DOCUMENT EXCERPT =>
◇ ◇ ◇ ◇ ◇

(Courtesy of Englewood Hospital) Englewood Hospital’s David Dubin, MD, explains high-tech innovations that are advancing radiation therapy for treating cancer today.
“Our treatment of patients has really advanced just in the last five years with newer, more accurate technology,” shares Dr. Dubin, chief of radiation oncology at The Lefcourt Family Cancer Treatment and Wellness Center at Englewood Hospital and Medical Center. “With more sophisticated radiation technology and advanced imaging capabilities, we now can provide treatments that are easier on the patient and even more effective.”
Dr. Dubin explains how these advancements are expanding medicine’s ability to treat more challenging tumors in lung, prostate and breast cancers.
Stereotactic Body Radiation Therapy (SBRT)
Our goal is to treat a tumor with minimal healthy tissue exposed to radiation. The challenge is that, outside of the brain (which can be immobilized), parts of the body are moving all the time. For example, the lungs are not static. They move up and down, forward and back. It is a challenge to minimize the amount of damage to healthy tissue. We need to know at any point in time, where the tumor is in that moment. It takes a lot of technology. As part of treatment planning, a four-dimension CT scan is taken so that every location can be identified during treatment. A lot of work goes into the treatment planning, with the help of two radiation therapy physicists.
In lung cancer, radiation therapy is used to treat very localized, small tumors that have not spread and can easily be seen on a CT scan, and for patients who are not candidates for surgery due to prior lung surgeries, who have more advanced disease or advanced age. With SBRT, the side effects and complications are generally less than surgery and the results are excellent.

◇ ◇ ◇ ◇ ◇

EXERCISE SET =>
1. Which types of cancer does Dr. Dubin name in the article on radiation therapy advances?
2. Write the next part of the article on radiation therapy advances, continuing from its last sentence.

◇ ◇ ◇ ◇ ◇

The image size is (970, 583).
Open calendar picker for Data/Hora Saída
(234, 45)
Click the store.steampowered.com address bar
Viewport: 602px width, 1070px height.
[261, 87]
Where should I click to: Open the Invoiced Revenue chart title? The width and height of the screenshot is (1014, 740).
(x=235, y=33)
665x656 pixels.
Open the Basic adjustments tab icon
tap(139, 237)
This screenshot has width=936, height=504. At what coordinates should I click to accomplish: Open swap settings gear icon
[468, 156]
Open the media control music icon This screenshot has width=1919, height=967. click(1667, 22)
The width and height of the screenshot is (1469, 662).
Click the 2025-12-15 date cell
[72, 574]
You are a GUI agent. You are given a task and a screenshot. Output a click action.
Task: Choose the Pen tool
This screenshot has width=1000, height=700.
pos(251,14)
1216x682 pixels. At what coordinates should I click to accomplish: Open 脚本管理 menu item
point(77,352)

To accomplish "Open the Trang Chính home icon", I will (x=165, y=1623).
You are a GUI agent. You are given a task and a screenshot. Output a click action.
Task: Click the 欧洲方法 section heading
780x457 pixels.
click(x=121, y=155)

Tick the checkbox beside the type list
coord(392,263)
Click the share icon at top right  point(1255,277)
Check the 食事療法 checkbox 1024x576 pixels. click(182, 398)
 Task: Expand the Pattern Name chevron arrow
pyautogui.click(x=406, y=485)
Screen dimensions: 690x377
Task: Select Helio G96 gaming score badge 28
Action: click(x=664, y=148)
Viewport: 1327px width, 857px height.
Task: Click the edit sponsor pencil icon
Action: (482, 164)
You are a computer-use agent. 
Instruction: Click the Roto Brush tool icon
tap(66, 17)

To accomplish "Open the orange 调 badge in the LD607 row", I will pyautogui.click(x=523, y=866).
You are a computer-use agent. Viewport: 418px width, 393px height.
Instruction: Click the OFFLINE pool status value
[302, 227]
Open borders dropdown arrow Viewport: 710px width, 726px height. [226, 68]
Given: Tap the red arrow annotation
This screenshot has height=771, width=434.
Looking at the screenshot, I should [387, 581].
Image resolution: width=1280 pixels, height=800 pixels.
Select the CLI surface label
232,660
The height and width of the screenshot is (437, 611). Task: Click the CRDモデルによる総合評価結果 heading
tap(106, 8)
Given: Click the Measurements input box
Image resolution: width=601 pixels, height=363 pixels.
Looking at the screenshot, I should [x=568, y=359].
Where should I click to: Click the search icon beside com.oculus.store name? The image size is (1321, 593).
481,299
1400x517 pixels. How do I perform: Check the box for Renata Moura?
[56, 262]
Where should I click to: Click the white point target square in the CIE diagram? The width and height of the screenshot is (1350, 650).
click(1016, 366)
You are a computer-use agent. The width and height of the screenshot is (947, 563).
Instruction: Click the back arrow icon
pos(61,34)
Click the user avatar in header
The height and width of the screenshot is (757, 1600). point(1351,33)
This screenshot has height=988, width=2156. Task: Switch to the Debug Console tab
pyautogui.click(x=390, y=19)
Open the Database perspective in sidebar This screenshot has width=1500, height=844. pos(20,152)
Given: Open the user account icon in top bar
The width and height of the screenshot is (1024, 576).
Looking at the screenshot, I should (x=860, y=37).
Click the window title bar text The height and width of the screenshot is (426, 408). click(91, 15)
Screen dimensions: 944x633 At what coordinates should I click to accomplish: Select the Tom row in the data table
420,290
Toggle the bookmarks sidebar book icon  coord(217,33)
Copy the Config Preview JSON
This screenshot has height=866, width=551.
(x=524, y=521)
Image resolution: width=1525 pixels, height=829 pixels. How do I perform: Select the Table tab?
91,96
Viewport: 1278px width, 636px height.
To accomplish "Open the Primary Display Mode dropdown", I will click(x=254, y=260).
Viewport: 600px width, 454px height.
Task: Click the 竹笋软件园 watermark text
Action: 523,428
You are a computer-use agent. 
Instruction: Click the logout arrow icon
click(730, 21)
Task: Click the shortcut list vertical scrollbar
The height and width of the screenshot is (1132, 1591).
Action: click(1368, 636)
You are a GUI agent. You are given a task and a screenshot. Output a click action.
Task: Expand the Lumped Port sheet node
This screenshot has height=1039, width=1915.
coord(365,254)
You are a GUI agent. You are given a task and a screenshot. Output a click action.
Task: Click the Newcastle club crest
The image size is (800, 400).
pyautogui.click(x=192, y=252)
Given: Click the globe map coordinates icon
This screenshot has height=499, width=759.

◇ ◇ ◇ ◇ ◇

ANSWERS FOR THIS EXERCISE =>
1. Lung cancer, prostate cancer, and breast cancer.

2.
For SBRT we have several options. Either we suppress diaphragmatic motion by compressing the abdomen. If that is uncomfortable or unsuccessful, we utilize “gating,” in which the machine is turned on only during part of the breathing cycle, when the tumor is in the proper location. This avoids treating normal, unaffected lung. We also utilize markers placed by our pulmonologists near the tumor, which can be imaged in real time and compared to a computer model. This assures proper delivery of the radiation. The most common protocol for SBRT for lung cancer is three treatments, one week apart. SBRT has a 90-percent cure rate for very small lung cancers—it’s a real advance.
In men, the prostate sits just against the wall of the rectum. The rectum can move a lot, with digestion, gas, stool etc. When treating prostate cancer with radiation therapy, we place tiny metallic markers, or “beacons,” into the prostate that can be identified on a CT scan, and then during real-time treatment using radiofrequency. The technological intelligence of our systems allows a tumor to be targeted, like GPS, so that higher-dose, more accurate treatments can be delivered.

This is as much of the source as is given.